A primeira tendência citada por Martins é o crescimento do consumo de leite e derivados no Brasil e no mundo. O pesquisado apresentou números do Instituto Brasileiro de Geografia e Estatísticas (IBGE), que apontam aumento do consumo per capita de 36,8% em 2019 nos últimos 20 anos. “Conseguimos crescer mais do que setores de frango, suínos e bovinos de corte em termos de consumo”, salienta.
Segundo Martins, o crescimento do consumo de leite, não somente no Brasil, mas em muitos países, traz oportunidades para cadeias produtivas. Entretanto, antes é preciso resolver questões sanitárias e aumentar a competividade em termos de produção. “Isso já vem acontecendo nos últimos anos, mas é preciso que se intensifique”, destaca.
Menos produtores com mais produção
Outra tendência para o Brasil apontada pelo pesquisador, e que acontece em todo o mundo, é a diminuição do número de produtores. “O Brasil passa por um processo de enxugamento da quantidade de produtores”, afirma.
Martins cita como exemplo os Estados Unidos, que atualmente possui apenas 5% do total de produtores existentes na década de 1970. “A cada vinte produtores, apenas um continua produzindo leite nos Estados Unidos, considerando esse período de 50 anos”, mencionou.

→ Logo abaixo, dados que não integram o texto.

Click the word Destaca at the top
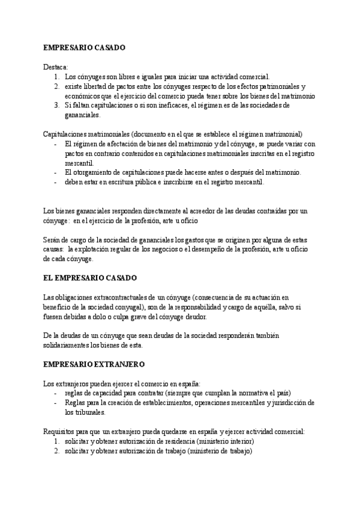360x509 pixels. pyautogui.click(x=56, y=66)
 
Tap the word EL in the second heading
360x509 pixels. pyautogui.click(x=49, y=278)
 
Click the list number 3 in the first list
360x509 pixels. pyautogui.click(x=56, y=105)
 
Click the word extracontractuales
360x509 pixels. pyautogui.click(x=120, y=297)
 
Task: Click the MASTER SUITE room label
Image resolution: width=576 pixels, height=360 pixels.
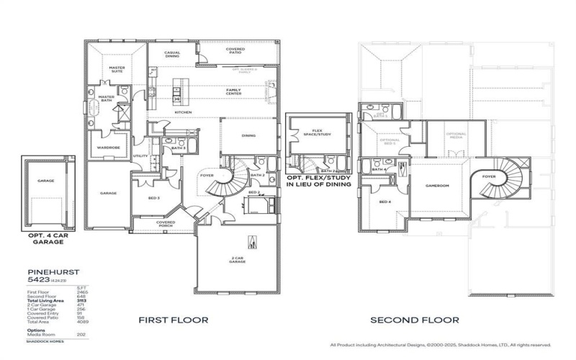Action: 117,69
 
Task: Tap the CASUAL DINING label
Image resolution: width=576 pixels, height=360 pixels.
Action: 172,55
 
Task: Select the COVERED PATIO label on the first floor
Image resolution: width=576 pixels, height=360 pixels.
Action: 235,50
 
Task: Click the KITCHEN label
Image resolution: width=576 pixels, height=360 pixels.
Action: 182,112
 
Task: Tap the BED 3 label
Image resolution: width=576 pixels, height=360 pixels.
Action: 153,197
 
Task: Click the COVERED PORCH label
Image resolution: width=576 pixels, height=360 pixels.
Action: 166,223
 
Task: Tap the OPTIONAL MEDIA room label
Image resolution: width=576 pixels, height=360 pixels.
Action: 456,136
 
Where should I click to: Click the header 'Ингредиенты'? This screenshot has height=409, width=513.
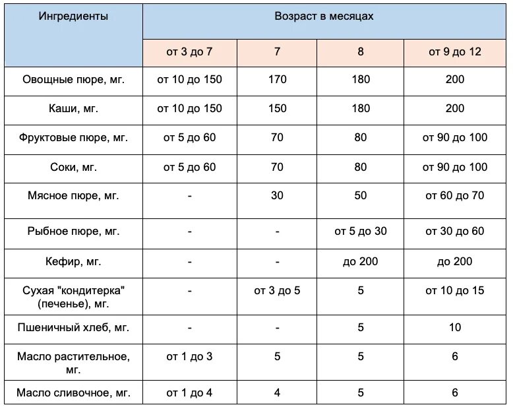[74, 16]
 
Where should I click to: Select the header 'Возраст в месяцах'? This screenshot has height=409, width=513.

Segundo ele, a queda no número de produtores se deve, sobretudo, ao fato de muitos deles produzirem em pequena escala, o que de acordo com Martins, muitas vezes, inviabiliza o negócio. “Não é somente a margem que garante a sobrevivência, mas a quantidade produzida também” afirma.
A captação média entre os 14 maiores laticínios do Brasil passou de 200 litros/dia por produtor em 2005 para 597 litros/dia em 2020. No mesmo período, o número de produtores passou de 6.035 para 2.446, queda de 41%. “Essa transformação não é de agora, talvez ela esteja acontecendo mais rapidamente e está mais visível”, salienta.

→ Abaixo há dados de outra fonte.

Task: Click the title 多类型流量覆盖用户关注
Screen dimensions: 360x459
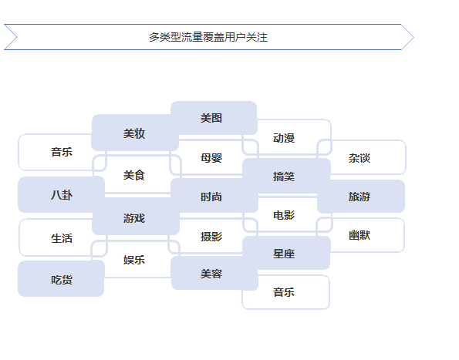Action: (x=208, y=37)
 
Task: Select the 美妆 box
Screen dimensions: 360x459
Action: (x=134, y=133)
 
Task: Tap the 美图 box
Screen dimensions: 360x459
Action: (x=212, y=118)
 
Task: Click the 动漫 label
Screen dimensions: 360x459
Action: (x=284, y=138)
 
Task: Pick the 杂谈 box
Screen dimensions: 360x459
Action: (x=359, y=158)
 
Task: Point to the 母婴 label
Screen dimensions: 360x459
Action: (x=211, y=158)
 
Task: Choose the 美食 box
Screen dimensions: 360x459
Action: (x=134, y=175)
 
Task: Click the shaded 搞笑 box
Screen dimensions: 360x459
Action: (x=284, y=177)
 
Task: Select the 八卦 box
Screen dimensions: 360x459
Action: (x=62, y=195)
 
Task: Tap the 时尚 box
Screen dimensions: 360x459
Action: (x=212, y=197)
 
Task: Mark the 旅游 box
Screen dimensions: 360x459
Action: (x=359, y=197)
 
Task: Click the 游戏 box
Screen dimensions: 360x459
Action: (x=134, y=218)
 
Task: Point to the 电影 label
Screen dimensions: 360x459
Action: (x=284, y=215)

Mais vacas por propriedade
O reflexo será o aumento da quantidade de animais por propriedade. Martins cita dados do IBGE que apontam que 80% das propriedades possuem plantel de até 50 vacas, e 90% dos produtores têm até 100 animais. “Essa é uma transformação estrutural que acontece no mundo e está acontecendo também no Brasil”, menciona o pesquisador da Embrapa.
Mudança do perfil do produtor
Segundo o Martins, terá cada vez menos espaço para produtores que herdaram a atividade, mas que pouco melhoraram o negócio da família, e aquelas pessoas que não veem do campo e acham que é possível de ganhar dinheiro tendo a produção de leite como uma espécie de lazer. “Estamos indo com uma velocidade muito rápida para o produtor que é profissional, que necessariamente trabalha sob a ótica técnica e econômica”, aponta.
Especialização regional da produção
Outra tendência, conforme Martins, é a intensificação de regiões especializadas, como, no Sul do país. “Vocês estão em uma região que é um cluser, e será cada vez mais importante para o país”, afirma. Para ele, um dos fatores determinantes é do custo de produção nessa região ser menor do que em outras regiões produtoras do Brasil. “O Sul tem um diferencial nesse adensamento da atividade leiteira que é um nível de organização que cria mecanismos para facilitar o processo de competitividade”, afirma Martins.
Leite é foodtech
O pesquisador destaca a tendência é passar a tratar o leite como um alimento tecnológico (foodtech. Martins explica que as exigências do mercado consumidor impõem à cadeia produtiva de leite inúmeros cuidados relacionados à pegada de carbono, rastreabilidade, bem-estar animal, biosseguridade, entre outros fatores. “Os supermercados estão dizendo isso para a indústria e a indústria exigirá isso do produtor”, afirma.
A década do ESG
A última tendência citada pelo pesquisador no Dia do Leite O Presente Rural Frimesa é as práticas ESG, sigla de Environmental, Social and Governance – ou, em português, ambiental, social e governança. As empresas devem atuar seguindo boas práticas relacionadas ao meio ambiente, causando o menor impacto possível à natureza, considerando profundamente questões sociais e de políticas de administração transparentes. “Temos a preocupação ambiental, que todas as empresas estão atentas, a questão social, a forma como ela se relaciona com a comunidade e a questão de governança, fator que costuma acontecer naturalmente nas cooperativas”, explica Martins.
Nesse contexto, o pesquisador cita as startups que desenvolvem soluções tecnológicas para o agronegócio. “Essas tecnologias apresentam nosso produto cada vez mais tecnológico por que os jovens estão querendo consumir causa”, conclui.